No por ello hicieron desistir al Emperador de sus planes, los cuales eran además de lo logrado, echar a Barbarroja de Túnez y que antes de salir de España se habían tenido en cuenta estos males y otros peores, pero la seguridad de sus vasallos y de Italia, privaba sobre el resto. Informado por Muley Azán de la fortaleza de su alcazaba, que caminos habían de seguir y que pozos y cisternas se hallaban antes de la ciudad. Mandó a Andrea Doria que proveyese al ejército por el Estaño, con barcas, de agua, pan y otras provisiones y que hiciera llegar al marqués del Vasto, botas, calabazas con agua y provisiones para tres o cuatro días y 12 tiros sin bestias, los 6 más grandes con pelotas y pólvora.
El se puso de punto en blanco y a caballo recorría los escuadrones para animarlos en su empresa, estos le correspondían a voces, que tomarían Túnez, Berbería y hasta la ciudad santa de Jerusalén. El en medio del ejército y delante del crucifijo, acompañado del infante, con los italianos a su izquierda, debajo del príncipe de Salerno, los españoles a la derecha, bajo Alarcón. Delante el marqués del Vasto los alemanes de Eberstein y detrás el Duque de Alba.

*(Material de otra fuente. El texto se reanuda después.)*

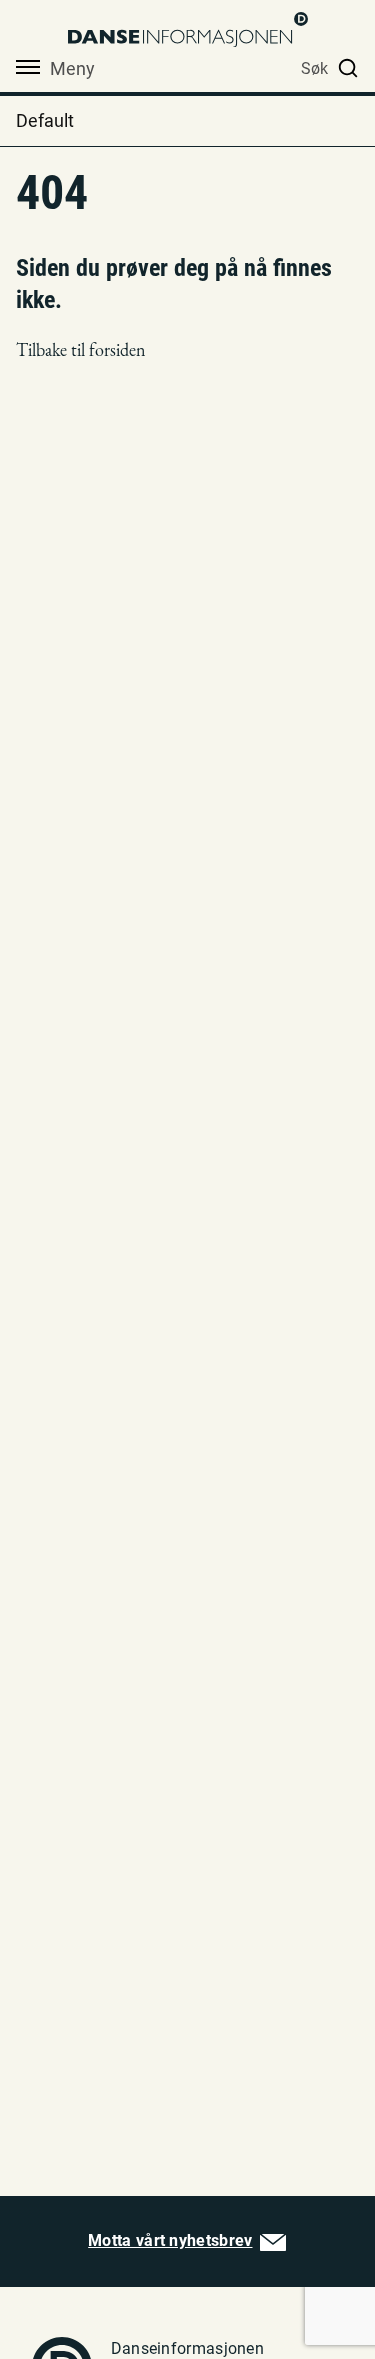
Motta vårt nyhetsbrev (170, 2240)
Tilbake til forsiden (81, 349)
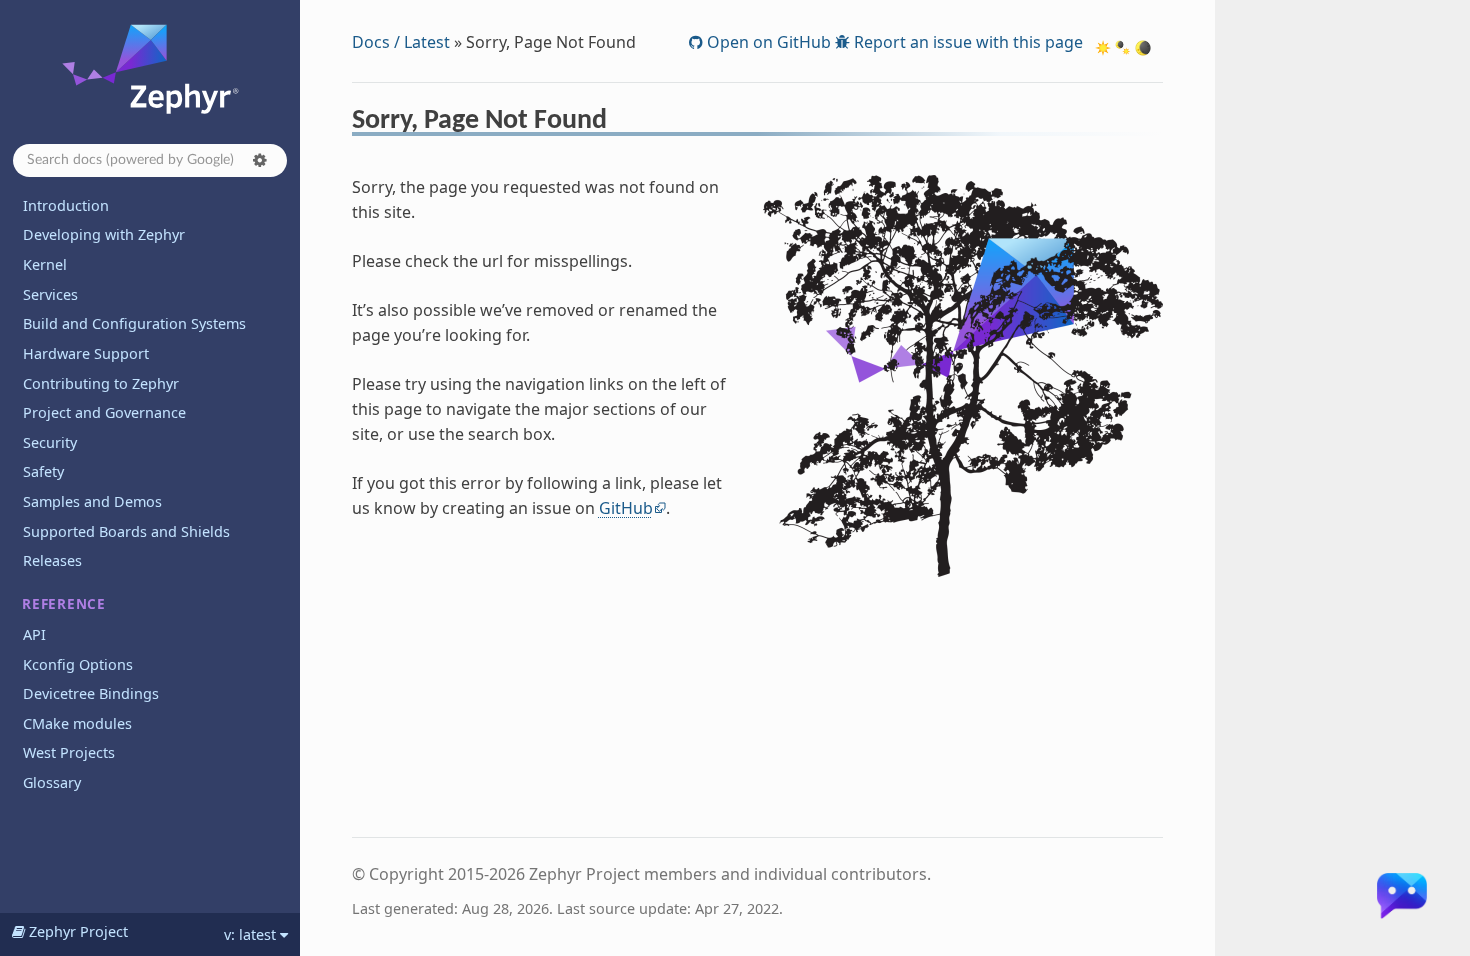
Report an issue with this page (966, 42)
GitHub (626, 508)
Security (50, 442)
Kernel (45, 264)
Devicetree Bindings (91, 693)
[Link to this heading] (620, 123)
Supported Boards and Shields (126, 531)
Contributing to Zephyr (101, 383)
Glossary (52, 782)
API (34, 634)
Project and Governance (104, 412)
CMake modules (77, 723)
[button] (260, 160)
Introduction (66, 205)
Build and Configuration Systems (134, 323)
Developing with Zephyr (104, 234)
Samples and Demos (92, 501)
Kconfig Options (78, 664)
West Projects (69, 752)
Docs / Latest (401, 42)
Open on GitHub (767, 42)
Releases (52, 560)
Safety (43, 471)
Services (50, 294)
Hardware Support (86, 353)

Marcharon hasta una legua de Túnez, donde Barbarroja les estaba esperando con 9 o 10 tiros gruesos, y con 15.000 hombres a caballo y otros 1.000 de a pie. Sonaron las trompetas en orden de batalla, el marqués del Vasto le dijo a Carlos, que se recogiera hasta el cuerpo de banderas, ya que les estaban llegando unas pelotas que les lanzaban los turcos y le comentó el Emperador que nunca murió un emperador por la artillería, pero le hizo caso y se refugió. Descargaron tal cantidad de pelotas, los imperiales que derribaron cerca de 400 berberiscos antes de juntarse con los demás. Los turcos y los jenízaros huyeron a Túnez, también los moros y alázares a Rebat, otros a Babazuech, a Reztabi y a Bardi, arrabales de la ciudad. Barbarroja, ciego de ira, quiso quemar a 3.000 cristianos cautivos, sino hubiera sido por Sinán, el cual le afeo su conducta. Salió a la mezquita mayor para decir a sus principales que habían de resistir, ya que los cristianos por poca resistencia que hubiera, perecerían de sed.

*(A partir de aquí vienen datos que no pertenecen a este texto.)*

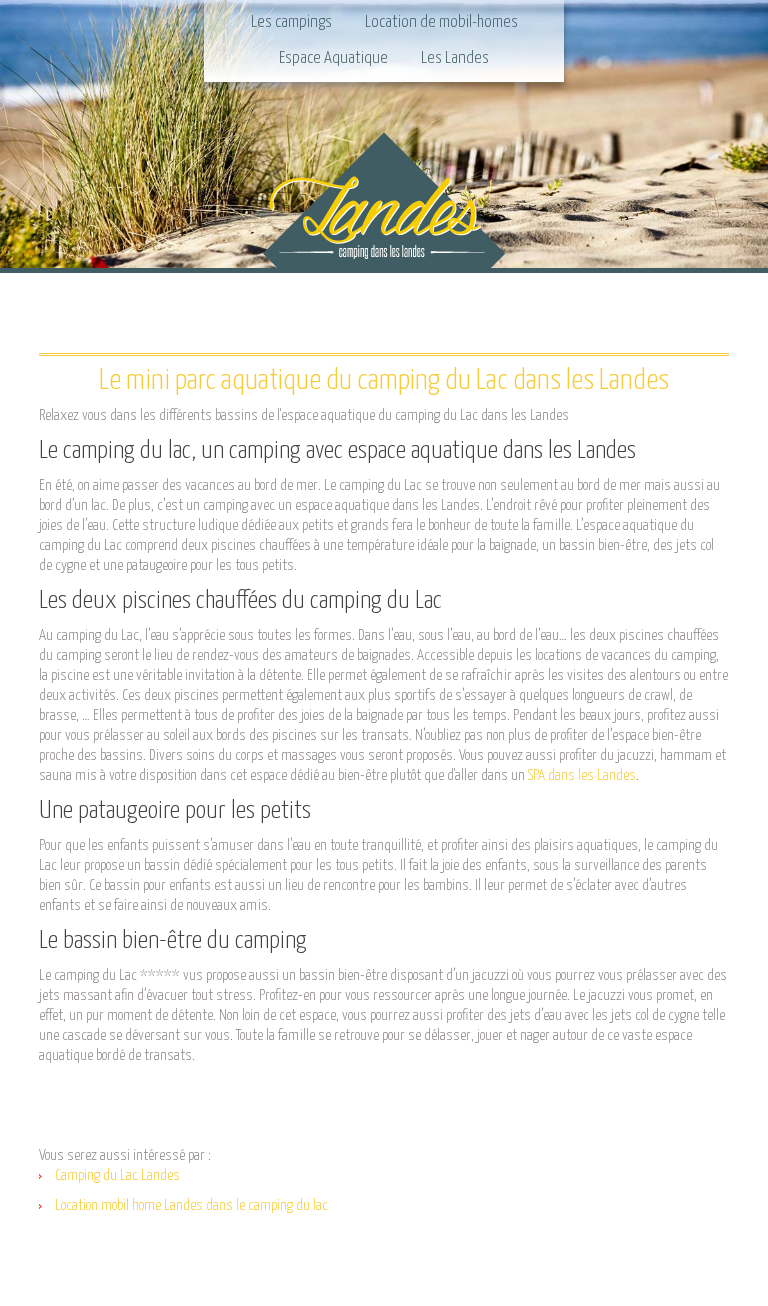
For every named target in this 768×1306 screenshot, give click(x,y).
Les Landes (455, 58)
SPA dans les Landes (582, 775)
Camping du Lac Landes (117, 1175)
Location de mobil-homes (441, 22)
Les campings (291, 22)
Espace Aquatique (333, 58)
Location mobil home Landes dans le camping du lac (191, 1205)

Mientras tanto, varios renegados abrieron las puertas de los cautivos, y les ayudaron a quitarse los grilletes, esposas y cadenas. Aprendieron a los guardianes turcos y tomaron la puerta.
Barbarroa, el cual, renegando de Mahoma y del Judío, que le impidió quemarlos y queriendo evitar su captura por el Emperador, marchó de Túnez, junto a Baeza, Cachadiablo, Sinán y otros muchos renegados y corsarios, en total unos 7.000 hombres. A todo esto el Emperador, que temía alguna emboscada, se apercibió por unos cristianos huidos que Barbarroja había huido de Túnez y los cautivos se habían apoderado de la alcazaba, no por ello, dejó de cerciorarse enviando a sus capitanes Jaén y Bocanegra con sus compañías, los cuales le confirmaron que Barbarroja había cruzado el río Guadilbarbar, en su huida y Carlos V llegó a las puertas de Túnez el 21 de Julio.

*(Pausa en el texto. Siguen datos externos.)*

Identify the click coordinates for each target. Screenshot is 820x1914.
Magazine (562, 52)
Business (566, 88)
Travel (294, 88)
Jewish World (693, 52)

Ya los notables salieron a recibir al Emperador y a Muley Azan, para darles las llaves de la ciudad, ofreciéndoles para que no les saquearan ofreciendo dineros, ropa y comida, ya que Dios le daba la victoria sobre sus enemigos, les libraba del tirano corsario y le restituía su antiguo rey y señor. Los soldados clamaban por el saco, y los tunecinos lo merecían al haber apoyado tanto a Barbarroja. Entró el marqués del Vasto en la alcazaba y por un informe de un genovés, encontró en una cisterna, 30.000 ducados que habían echado en zurrones, entrando a manadas los soldados al saqueo de la ciudad, matando a los que se oponían y seduciendo a niños, doncellas y bellas mujeres.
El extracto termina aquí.